Entries provided: Begin

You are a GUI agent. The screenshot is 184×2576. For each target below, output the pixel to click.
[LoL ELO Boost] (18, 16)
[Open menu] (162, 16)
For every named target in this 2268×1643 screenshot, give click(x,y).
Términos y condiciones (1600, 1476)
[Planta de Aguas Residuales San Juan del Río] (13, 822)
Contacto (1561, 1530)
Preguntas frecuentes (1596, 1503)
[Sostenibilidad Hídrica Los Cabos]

Entries provided: End

* [Task description] Write the entries out once more, exactly as they were given.

* [Task response]
You are a GUI agent. The screenshot is 184×2576. For each target below, output the pixel to click.
[LoL ELO Boost] (18, 16)
[Open menu] (162, 16)
For every named target in this 2268×1643 screenshot, give click(x,y).
Términos y condiciones (1600, 1476)
[Planta de Aguas Residuales San Juan del Río] (13, 822)
Contacto (1561, 1530)
Preguntas frecuentes (1596, 1503)
[Sostenibilidad Hídrica Los Cabos]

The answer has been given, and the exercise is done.